I started to feel too tired to breathe or even try to swallow the phlegm that was blocking my airway. My body started to relax. At this point, Aboud patted me firmly on my back, loosening the phlegm, which went down gradually. I felt better so signaled to him to continue.
But while my breathing returned to normal, the involuntary contractions in my stomach continued for nearly 20 minutes until I finally threw up.
As I slowly returned to normal, I looked around. My entire family was looking at me in horror, including my poor little Majd, who seemed frozen in place.
I hugged him and cried.
My thoughts crowded in. A thousand questions.

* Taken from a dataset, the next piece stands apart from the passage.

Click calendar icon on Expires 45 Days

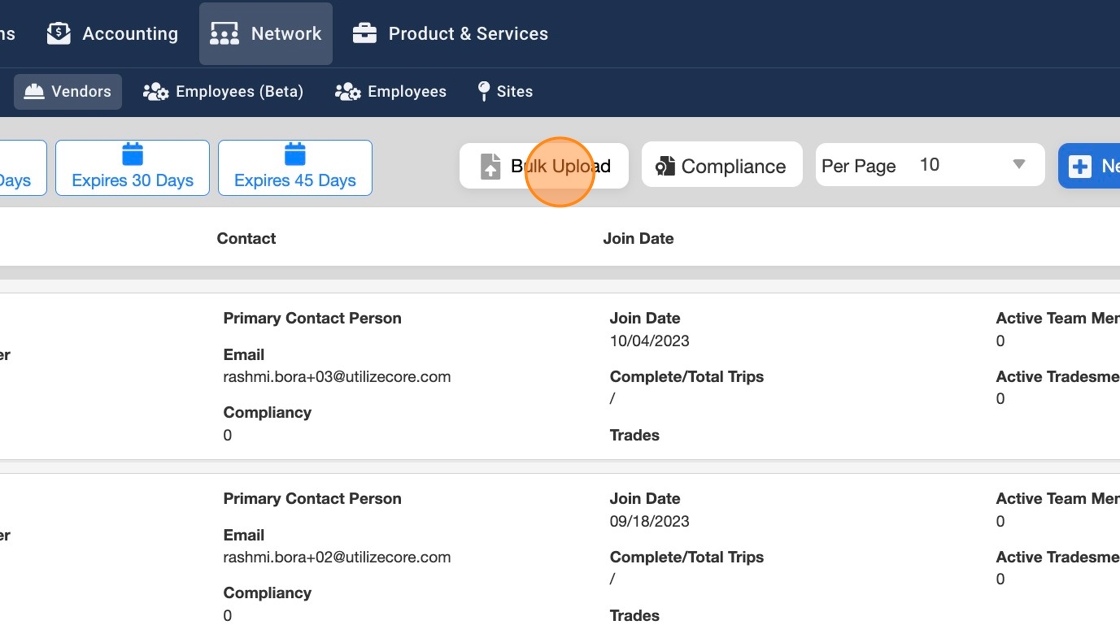click(295, 154)

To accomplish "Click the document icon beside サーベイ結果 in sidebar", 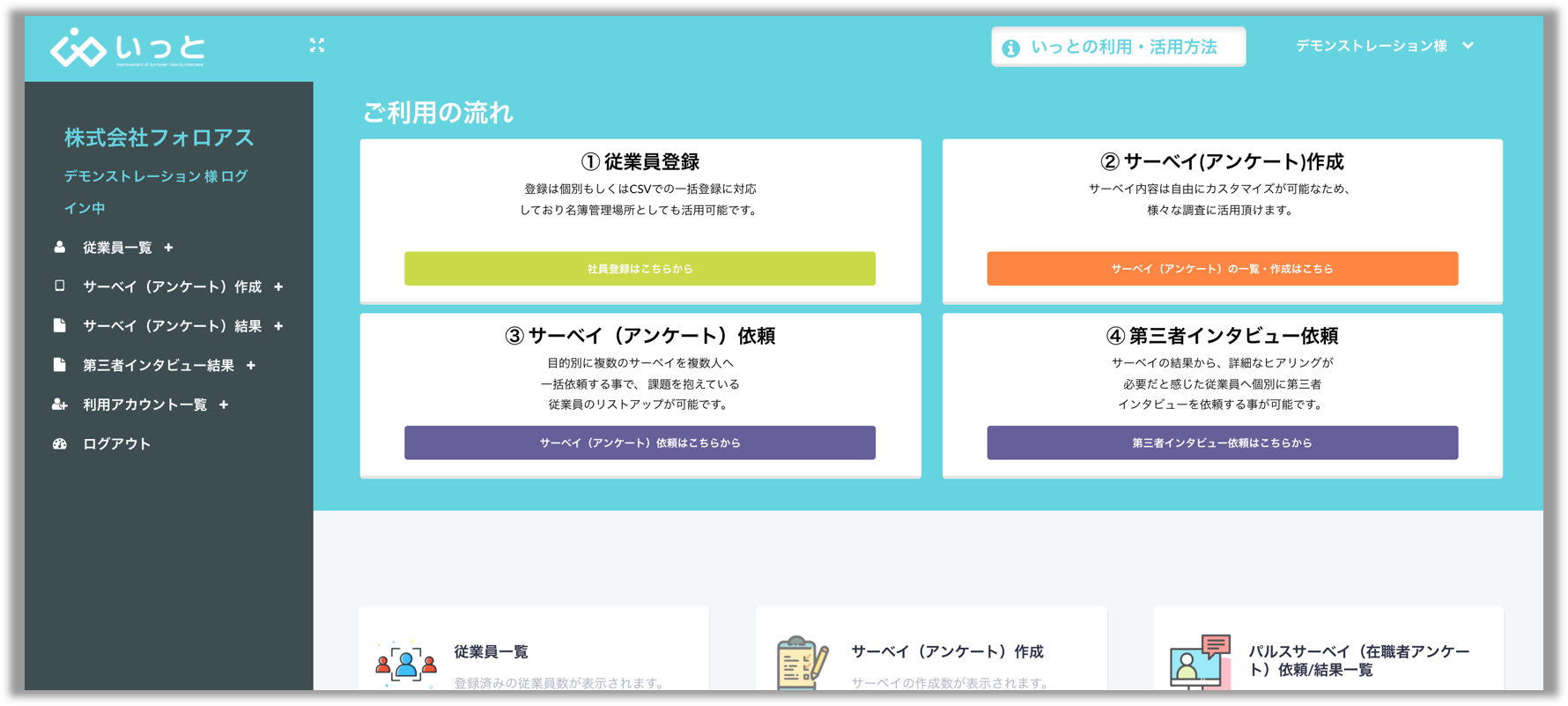I will 59,326.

I am scaring the child. I’m afraid of sleeping. What if I suffocate and can’t get my breath back? What if I die? What will happen to Majd, who is separated from his father? Who will take care of him?
More questions: My dreams? Will I ever pray at al-Aqsa? Will I ever make the pilgrimage to Mecca? Will I ever be able to travel abroad with my family?
Is this all the time I’ve got?
I had a headache. My mom made me a hot drink. She didn’t sleep until I slept, at dawn.
Self-diagnosis
I decided, after another night of less severe trouble, to seek medical advice.
But Gaza’s healthcare sector is in ruins.
First, I went to a UK clinic, which opened in the past year. It was filled with new and inexperienced staff. The older ones are either in their graves or have been forced abroad.
I explained my situation to an overworked doctor who barely had a moment to listen and who quickly scribbled a prescription for two medicines. Neither were available in the pharmacy.
I went to see a specialist doctor at Nasser Hospital. It was busy. I stood in a queue with a woman who had had an eye stroke and was in urgent need of attention, and another who had shrapnel in her leg and was crying for surgery.
After 15 minutes of waiting, I was told that I would have to wait weeks for an appointment. I couldn’t wait weeks. I felt I would suffocate any night. So, I went to the Jordanian field hospital and its Jordanian medical staff, where diagnosis and medicines are offered free.
It was more crowded than at Nasser. Another overburdened doctor wrote me a different prescription, this time for four types of drugs. I only found two of them in the hospital pharmacy, and, despite a long search, could not find the two most important ones, either there, or in surrounding pharmacies.
I walked around the destroyed and polluted streets of Khan Younis feeling frustrated, tired and confused. I began thinking about the food I have been eating over the months of genocide, spurred by one drug the Jordanian doctor prescribed that is for the stomach.
I started to connect what happens to me with the food I eat. I researched again my symptoms and, with a system of trial and error, I paid close attention to my body after each meal and the effects of each type of food.
I concluded that I might have a sulfite allergy. I was eating a lot of dates from the trees on the land where we had set up our tent. I’ve also had to rely on a lot of canned food.
So, I decided to stop eating canned hummus and beans at breakfast. I resolved to eat more fresh vegetables and fruits and soups when these were available. I reduced eating products with a lot of preservatives, and I found an allergy medicine.
Combined, this made me feel a lot better.
I wish we had doctors here to guide us to such healthy choices. I hope one day we will.
But I understand now more than ever how our health, mental and physical, my reunion with my husband, the fate of my father and my brother and the freedom of our land are all intertwined.
Hanin A. Elholy is a researcher, writer and translator based in Gaza.